Why I Became An Activist by Juliana Aragón Fatula
Bridging Borders Leadership Program |
2020 |
1990 |
Dear Reader,
When I was growing up in my small town of predominately white citizens, I thought I was the same as my neighbors. But when I was a small child riding my bike by the new neighbors house on the corner, a boy hurled rocks at me and called me nigger. I asked my father why the little white boy called me a nigger and hated me.
1970 |
My father told me that the new white family had moved to Colorado from the deep South and that the boy was ignorant to people like me that were dark skinned from being kissed by the sun and he only knew one word to label me.
My father told me to be proud of my dark skin, hair and eyes because I was one of the children of the sun. A mestiza, a Chicana, a Mexican Indian who had ancestors buried in the earth here for thousands of years and generations of people who had lived here and still lived here.
My father told me that the white boy’s ancestors came from another country far away. My father told me that some day the white boy would grow up and realize that he was wrong to call me names and hurl rocks at me because he was no better than me or anyone. But until that day, my father told me to watch, listen, learn, and study the ways of these white boys and defeat them by going to college and becoming an educated Chicana.
So that is what I did. And now I write stories about my youth and how that boy affected my life. I became an activist to fight discrimination and racial profiling. I joined organizations that fight injustice.
I became powerful and strong. I met women and men who led the fight against the haters. I watched, listened, learned, and studied how to defeat the haters. I taught others to do the same. I taught my students about diversity and one world one love.
I taught my students to vote and march against the oppressors. I taught young women in Bridging Borders to become leaders and to change the laws.
I am that little brown girl who was called a nigger for riding my bike in my own neighborhood and I listened, learned, studied, and became an activist.
Today, I’d like to find that little white boy who hurled rocks and names at me and educate him about who I am, who my ancestors were, why I’m proud to be an educated Chicana.
I wonder about him. What happened to him. Is he alive? Dead? In prison? A politician? A healer? A lawyer? Or is he still hurling rocks at people that look different than him, pray differently than him, speak a language he doesn’t understand, or loves a partner of the LGBTQ community?

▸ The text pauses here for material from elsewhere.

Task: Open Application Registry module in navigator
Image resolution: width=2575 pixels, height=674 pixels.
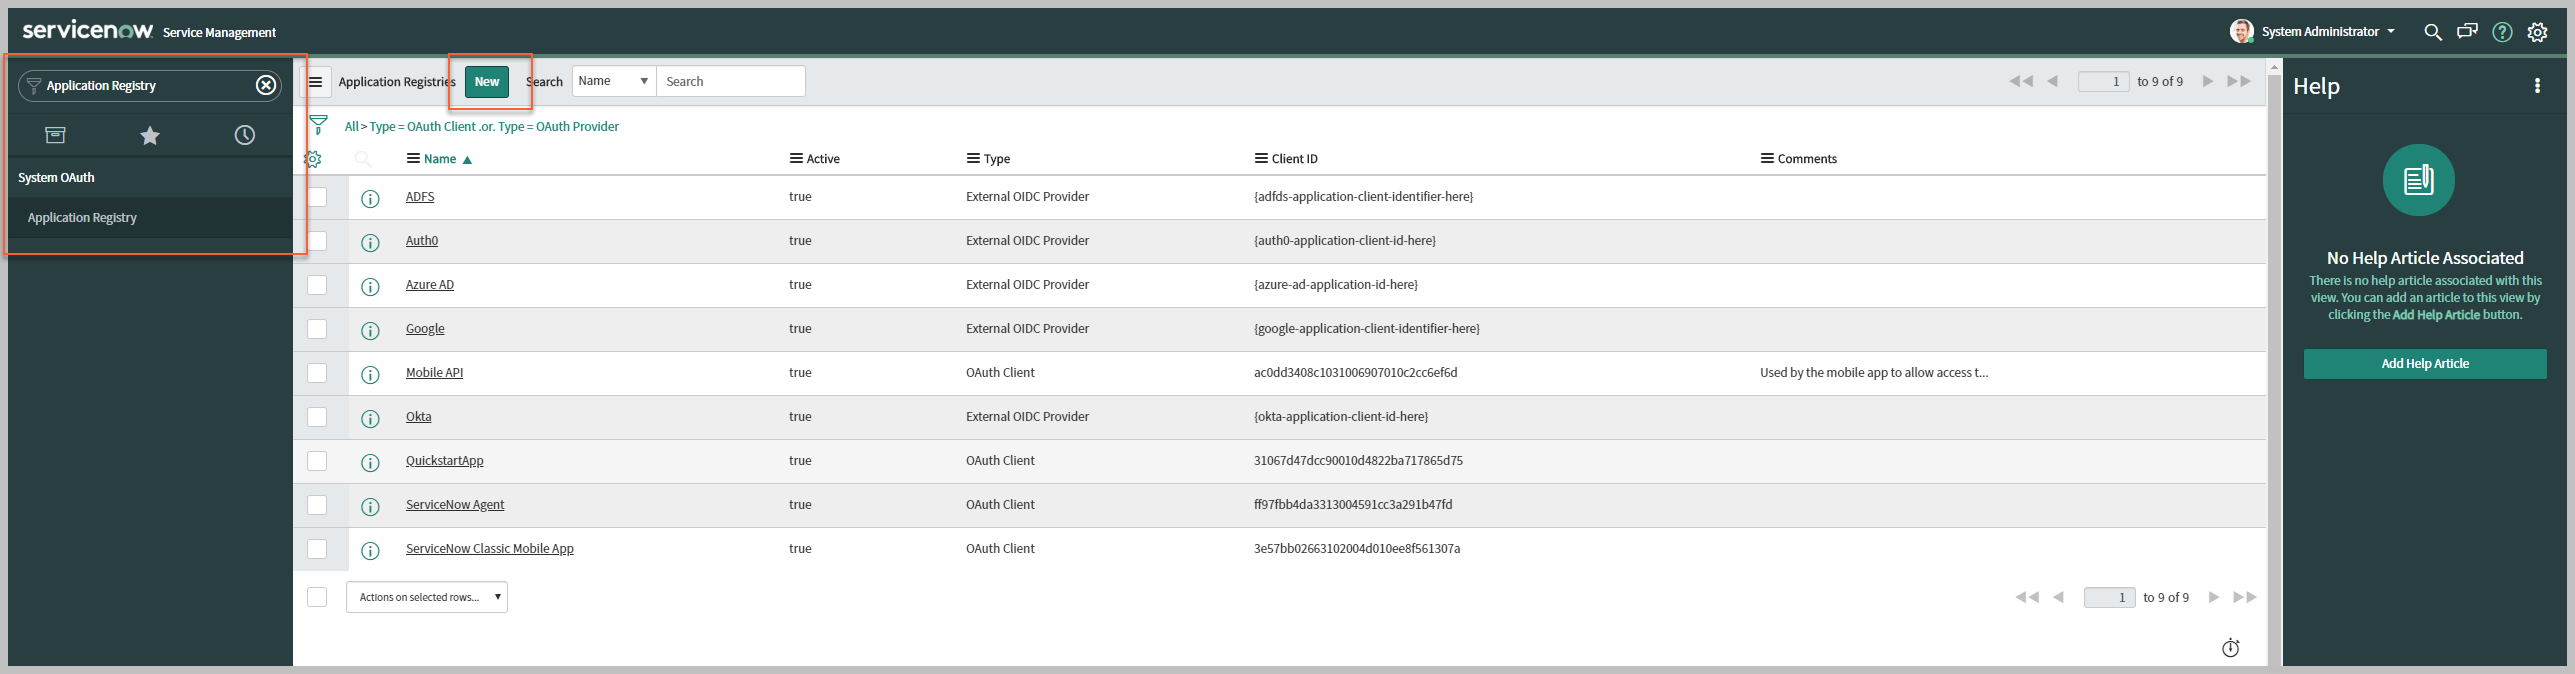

I don’t think about him often. Only when I watch people refuse to wear masks or practice social distancing, or who paint over signs that say BLACK LIVES MATTER, or who drill for oil and destroy sacred Native American land.
I wonder why he is ignorant to the idea of one world one love. But mostly, I just wonder if he ever changed his heart and became a true human being or if he remained full of hate and greed.
If this post offends you, I don’t apologize. I tell the truth. I tell my story. My herstory.